Political gains for Dalits in Punjab during the British Raj were significant as they were able to have their own space with formation of Adharm Mandal and Balmikisabha. The social movement eventually gave rise to their political consciousness, and they realized their bargain capacity in sharing of political power in the Punjab region in particular. The Act of 1935 laid special provisions for the Dalits. The term ‘scheduled castes’, which was used by the British Raj for this strata of society eventually became an administrative category and were entitled to benefit from special programmes of positive discrimination, which ultimately led to constitutional provisions and other safeguard measures related to Dalits in the Indian Constitution, for example, Caste Disabilities Removal Act, 1950, Protection of Civil Rights Act, 1955, The Bonded Labour System (Abolition) Act.
Political Participation of Dalits of Punjab in Post-Independent India
To improve political participation and well-being of the SCs and STs, various affirmative action policies for SCs and STs have been instituted in the Indian Constitution—political reservation is one among such policies. The Indian Constitution mandates representation for SCs and STs in the lower house of the Parliament (the national legislative Assembly) and the state legislative assemblies. Additionally, the 73rd and 74th Amendments of 1993 mandated representation for SCs and STs at a more local level of government. The seats for SCs and STs are set aside in proportion to their respective share of the total population in the state or part of the state. Only members of the SCs and STs may stand for election in constituencies that have been reserved for SCs and STs, but voters of all social groups in the territorial constituency get to vote regardless of whether their constituency is reserved.

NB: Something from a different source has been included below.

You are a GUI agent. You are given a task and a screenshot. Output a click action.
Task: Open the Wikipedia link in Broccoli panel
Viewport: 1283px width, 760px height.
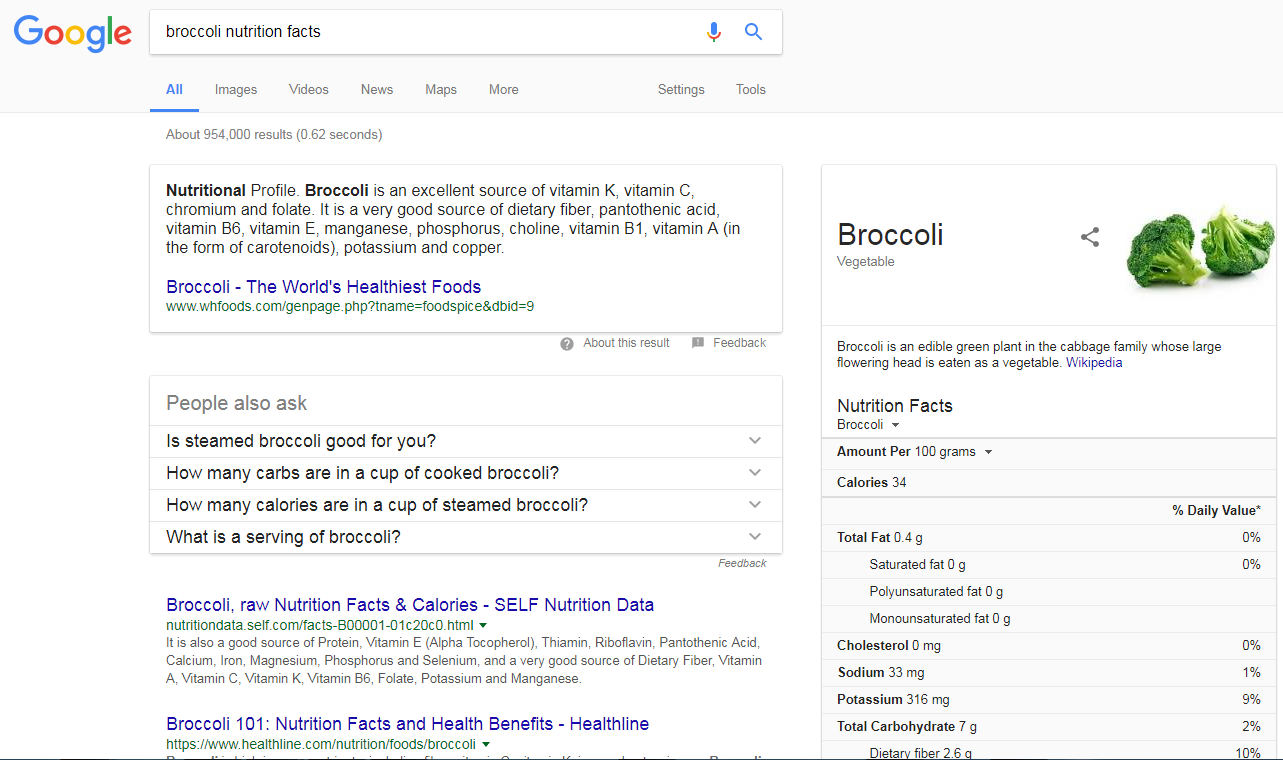click(x=1094, y=363)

In order to understand participation of Dalits of Punjab in post-independent era, it is important to understand the demographic profile of Punjab, caste division within Dalits in Punjab, Parliamentary and Assembly constituencies in Punjab, seats in the Assembly and reservation status of Punjab and Parliamentary seats of Punjab. The erstwhile Patiala and East Punjab States Union was formed on 15 July 1948 by merging eight princely states of East Punjab. The state legislature was bicameral, comprising the Vidhan Sabha (lower house) and Vidhan Parishad (upper house). In 1956, the state was reorganized and renamed Punjab. The strength of the Vidhan Parishad of the newly formed state was enhanced from 40 seats to 46 and then 51 in 1957. Punjab was trifurcated in 1966 to form Haryana, Himachal Pradesh and the present-day Punjab. The Vidhan Parishad was reduced to 40 seats, and the Vidhan Sabha was expanded to 104 seats. The Vidhan Parishad was abolished on 1 January 1970. Therefore, Punjab has a unicameral legislature now. The Punjab Legislative Assembly or the Vidhan Sabha has 117 members today. There are a total 22 districts in Punjab. Ludhiana is the largest district of Punjab, both by area and by population according to Census 2011, and population-wise, Barnala is the smallest district of Punjab. On the basis of delimitation of 1976, seats reserved for SCs for Assembly elections were 29, and, later, the number of reserved seats for SC category went up to 34 on the basis of delimitation order of 2008, and Lok Sabha seats went up to 4 from 3.
Seats in the Assembly and Reservation Status of Punjab.
Parliamentary Seats and Reservation Status of Punjab.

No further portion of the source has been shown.